Вторую половину дороги мне пришлось ехать рядом с кучером, чтобы не мешать господам, потому что во сне я стонала. На передке экипажа было ветрено и холодно, потом пошел дождь, и я промокла и замерзла — у меня не было ни плаща, ни покрывала. Насмешливый почтарь расщедрился и отдал мне полсть из толстого сукна, от которого пахло псиной, но только к концу пути мои зубы перестали выбивать барабанную дробь. Он заговаривал со мной, но я не отвечала ему, только кивала или мотала головой. Почтаря это не смущало, и он рассказывал глупые и лживые байки о далеких краях, которые ему якобы довелось повидать. Мне было скучно его слушать, потому что многие из них я уже знала, но я ничего не говорила и лишь старалась улыбаться, когда он косился на меня.
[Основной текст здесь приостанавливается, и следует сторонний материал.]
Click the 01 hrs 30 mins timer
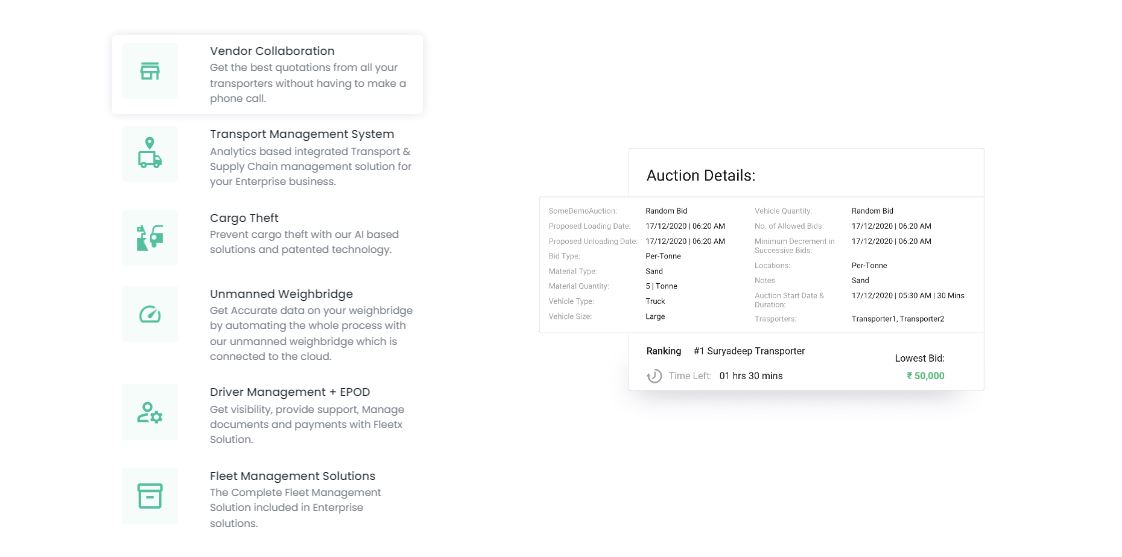Viewport: 1122px width, 557px height. pos(751,376)
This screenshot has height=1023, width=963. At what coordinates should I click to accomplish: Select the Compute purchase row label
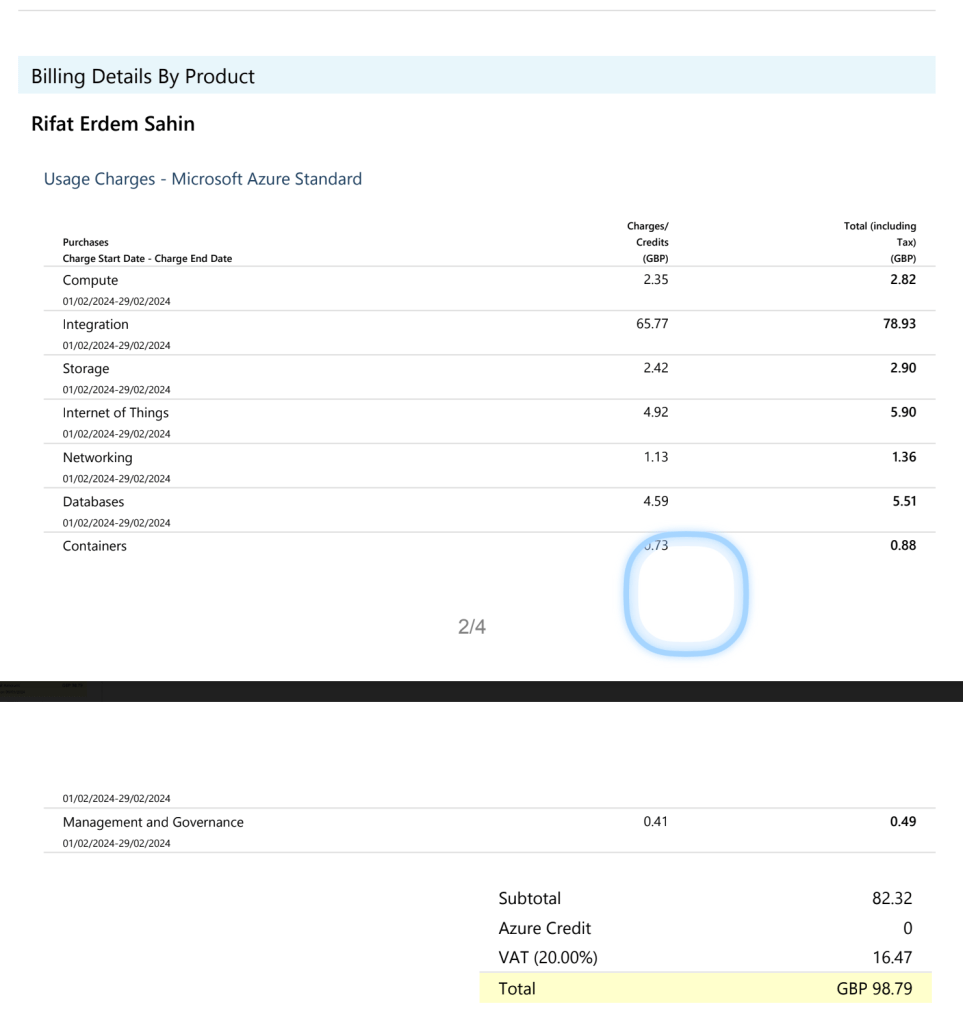pyautogui.click(x=90, y=280)
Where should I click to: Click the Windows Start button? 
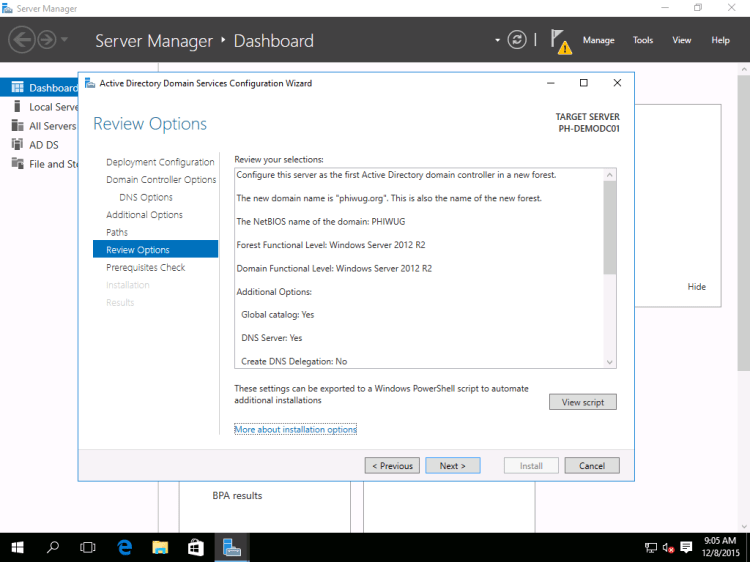[x=18, y=547]
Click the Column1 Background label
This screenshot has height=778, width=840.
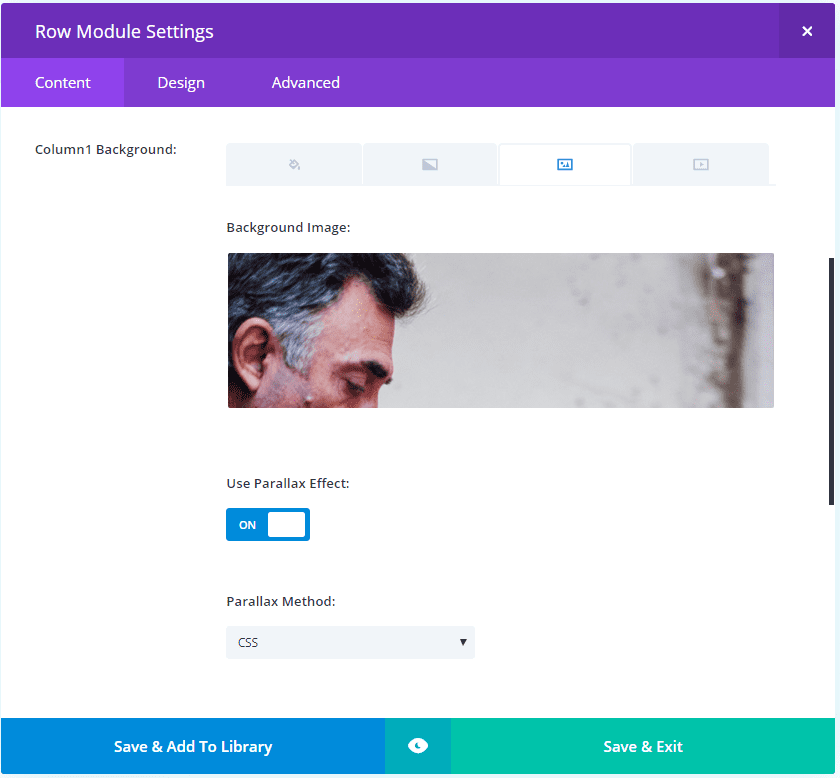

В Вену мы прибыли на рассвете, и я почувствовала себя совсем маленькой и грязной, когда мы въехали в город через главные городские ворота, белые, как колотый сахар. Я сошла незаметно, стараясь не привлекать лишнего внимания; мне вновь сильно хотелось есть, и я купила брецель у торговца рядом с Чумной Колонной. Удивительное дело, стоило откусить лишь несколько кусков, как меня затошнило, и еда показалась безвкусной, как тряпка, хотя только что я пускала слюнки по жареному поросенку. Остатки я покрошила воробьям, которые охотились за помоями на заднем дворе овощной лавки, и они сделали мне одолжение, расхватав сладковатое пресное тесто. Идти господам сразу я боялась и потому нарочно тянула время: гуляла по улицам, спустилась к Дунаю, зашла в церковь, в которой еще до сих пор не была, — и только вечером наконец собралась с силами.
Городской дом ничуть не изменился за время, пока мы жили в усадьбе, и я воспряла духом: есть в мире нечто вечное, постоянное. Подойти и постучать в дверь я не решилась сразу и долго глядела на уже непривычную уличную суету, прежде чем уговорила сама себя, что всего лишь хочу забрать те вещи, что принадлежат мне, не кому-нибудь другому.
Дверь мне открыла Доротея.
На ней было мое платье, кое-как надставленное в груди, и мой чепчик. Она смешалась, когда увидела меня, и в подступающих сумерках мне даже показалось, что она покраснела.
— Что тебе здесь надо? — грубым голосом спросила она.
Я не ответила ей сразу и взглянула в лицо. Помощница кухарки (похоже, теперь она стала горничной) была набелена и накрашена, но в глаза она мне не смотрела, я никак не могла поймать ее взгляда.
— Почему на тебе мои вещи?
— Какие? Это тряпье? — она любовно погладила юбку, и меня точно ударили по щеке, я заботилась о своей одежде и тряпьем она не была. — Баронесса велела их выкинуть, а потом я упросила оставить мне.